Pada 12 November 1926, pemberontakan meletus di Jawa, dan Januari 1927 di Sumatera Barat. Dalam tempo yang sangat singkat, pemberontakan ditumpas dan PKI dijadikan partai terlarang. Setelah pemberontakan yang gagal itu, pergerakan kemerdekaan bergerak di bawah tanah. Sementara Musso dan Alimin berhasil bertemu Stalin. Namun, sikap Stalin dan Tan Malaka sama. Mereka sama-sama menolak pemberontakan, karena mentahnya persiapan yang dilakukan pihak komunis.
Sebagai ganjaran, Musso "ditahan" oleh Moskow untuk mengikuti pendidikan Marxisme-Leninisme, dan dididik menjadi agen komunis Internasional. Sementara Alimin mengembara sebagai agen komintern. Berkat didikan keras Moskow, Musso menjadi pemimpin komunis yang handal. Pada tahun 1935, Musso kembali ke Indonesia dan menghidupkan kembali PKI bawah tanah untuk memimpin perjuangan antifasis selama pendudukan Jepang, dia kembali menghilang.

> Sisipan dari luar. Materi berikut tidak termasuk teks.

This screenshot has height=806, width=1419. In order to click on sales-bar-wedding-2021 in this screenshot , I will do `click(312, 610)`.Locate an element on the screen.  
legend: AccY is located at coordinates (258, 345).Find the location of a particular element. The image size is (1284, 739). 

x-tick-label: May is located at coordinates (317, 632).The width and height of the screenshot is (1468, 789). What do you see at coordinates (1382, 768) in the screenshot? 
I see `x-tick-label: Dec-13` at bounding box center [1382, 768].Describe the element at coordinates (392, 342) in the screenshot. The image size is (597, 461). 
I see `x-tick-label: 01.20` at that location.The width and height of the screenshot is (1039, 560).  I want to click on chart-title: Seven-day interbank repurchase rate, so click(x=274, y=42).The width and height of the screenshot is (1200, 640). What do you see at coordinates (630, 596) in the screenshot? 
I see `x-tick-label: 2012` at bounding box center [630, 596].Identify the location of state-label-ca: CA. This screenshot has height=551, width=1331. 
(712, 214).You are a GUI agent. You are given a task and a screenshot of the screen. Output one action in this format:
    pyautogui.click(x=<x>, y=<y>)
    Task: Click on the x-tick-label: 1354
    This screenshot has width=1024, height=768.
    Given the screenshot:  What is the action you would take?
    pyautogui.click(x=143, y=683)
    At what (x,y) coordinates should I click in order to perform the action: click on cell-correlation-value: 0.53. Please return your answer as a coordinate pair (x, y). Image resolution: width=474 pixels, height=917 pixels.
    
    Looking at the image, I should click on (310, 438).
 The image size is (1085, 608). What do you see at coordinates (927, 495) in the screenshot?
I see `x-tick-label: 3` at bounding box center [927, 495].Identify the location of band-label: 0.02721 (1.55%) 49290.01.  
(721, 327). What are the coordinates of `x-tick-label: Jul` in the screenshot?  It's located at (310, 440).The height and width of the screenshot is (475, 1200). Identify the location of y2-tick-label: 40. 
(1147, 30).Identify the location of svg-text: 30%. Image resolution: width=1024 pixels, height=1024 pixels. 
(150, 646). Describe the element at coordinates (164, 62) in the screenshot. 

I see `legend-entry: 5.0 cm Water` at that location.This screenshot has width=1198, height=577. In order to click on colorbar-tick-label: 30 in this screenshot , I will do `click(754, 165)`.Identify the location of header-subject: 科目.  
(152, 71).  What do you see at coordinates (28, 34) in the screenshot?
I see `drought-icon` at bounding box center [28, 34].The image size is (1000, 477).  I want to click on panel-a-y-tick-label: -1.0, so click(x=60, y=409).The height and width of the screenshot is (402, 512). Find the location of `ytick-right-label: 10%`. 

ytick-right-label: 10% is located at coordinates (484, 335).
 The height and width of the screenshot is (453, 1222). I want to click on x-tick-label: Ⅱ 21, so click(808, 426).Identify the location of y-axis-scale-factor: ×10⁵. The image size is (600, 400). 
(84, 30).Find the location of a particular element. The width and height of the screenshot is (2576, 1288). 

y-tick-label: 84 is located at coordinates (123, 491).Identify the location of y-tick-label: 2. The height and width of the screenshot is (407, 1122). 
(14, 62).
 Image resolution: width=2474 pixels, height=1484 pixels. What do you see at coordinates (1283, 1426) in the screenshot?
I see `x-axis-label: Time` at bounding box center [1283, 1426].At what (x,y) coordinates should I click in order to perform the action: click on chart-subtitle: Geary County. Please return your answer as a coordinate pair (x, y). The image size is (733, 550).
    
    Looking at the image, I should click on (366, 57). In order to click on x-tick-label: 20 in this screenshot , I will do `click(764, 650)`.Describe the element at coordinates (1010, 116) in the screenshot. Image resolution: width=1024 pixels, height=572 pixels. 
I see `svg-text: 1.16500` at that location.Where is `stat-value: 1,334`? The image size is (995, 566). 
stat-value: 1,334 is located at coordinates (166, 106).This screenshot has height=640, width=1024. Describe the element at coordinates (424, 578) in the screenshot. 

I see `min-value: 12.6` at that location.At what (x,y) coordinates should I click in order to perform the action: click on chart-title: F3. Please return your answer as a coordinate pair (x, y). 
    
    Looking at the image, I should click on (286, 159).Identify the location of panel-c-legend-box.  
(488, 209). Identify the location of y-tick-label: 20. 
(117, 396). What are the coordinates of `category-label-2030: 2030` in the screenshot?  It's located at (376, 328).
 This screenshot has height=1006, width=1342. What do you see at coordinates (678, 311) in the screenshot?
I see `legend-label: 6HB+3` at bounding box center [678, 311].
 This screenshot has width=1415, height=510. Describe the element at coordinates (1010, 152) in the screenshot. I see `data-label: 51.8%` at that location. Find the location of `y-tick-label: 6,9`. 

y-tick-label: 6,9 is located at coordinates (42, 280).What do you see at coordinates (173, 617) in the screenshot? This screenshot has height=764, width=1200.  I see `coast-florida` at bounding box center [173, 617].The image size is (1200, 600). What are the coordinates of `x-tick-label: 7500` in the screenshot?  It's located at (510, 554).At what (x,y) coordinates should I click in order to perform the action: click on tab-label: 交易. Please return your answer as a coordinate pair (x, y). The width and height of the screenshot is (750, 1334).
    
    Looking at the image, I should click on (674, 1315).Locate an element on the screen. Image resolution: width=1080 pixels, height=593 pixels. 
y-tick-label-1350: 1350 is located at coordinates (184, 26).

Hingga akhirnya, datang kembali ke Indonesia bersama Kepala Perwakilan RI di Praha Soeripno atas nama Soeparto, pada 11 Agustus 1948. Saat itu, Musso membawa garis baru partai yang dia namakan sebagai "Jalan Baru" untuk Republik Indonesia. Kebijakannya itu berisi tentang apa yang harus dilakukan kaum komunis, dan kritik tajam atas kesalahan-kesalahan PKI selama berdirinya gerakan antifasis Jepang tahun 1935.
Kedatangan Musso, bagi kaum komunis saat itu disambut hangat oleh partai yang langsung mengikuti kebijakan "jalan baru" itu. Partai-partai berhaluan Marxisme-Leninisme yang ada saat itu berfusi di bawah satu komando PKI. Segera, PKI melakukan kampanye ke daerah-daerah yang menjadi basis komunis.
Saat melakukan kampanye itulah, peristiwa Madiun meletus sebagai akibat dari konflik bersenjata yang terjadi di Solo dan Madiun. Saat itu, Musso bersama Amir Sjarifuddin dan Setiadjid, sedang berada di Purwodadi. Ketika itu, Musso masih mengharapkan oposisi lewat jalan parlementer. Namun begitu, Musso menyetujui keputusan sepihak tokoh Pemuda Sosialis Indonesia (Pesindo) Sumarsono yang mengambil alih kekuasaan sipil di Madiun dan mendirikan Republik Demokrasi Rakyat Indonesia, di corong Radio Gelora Pemuda, pada 18 September 1948.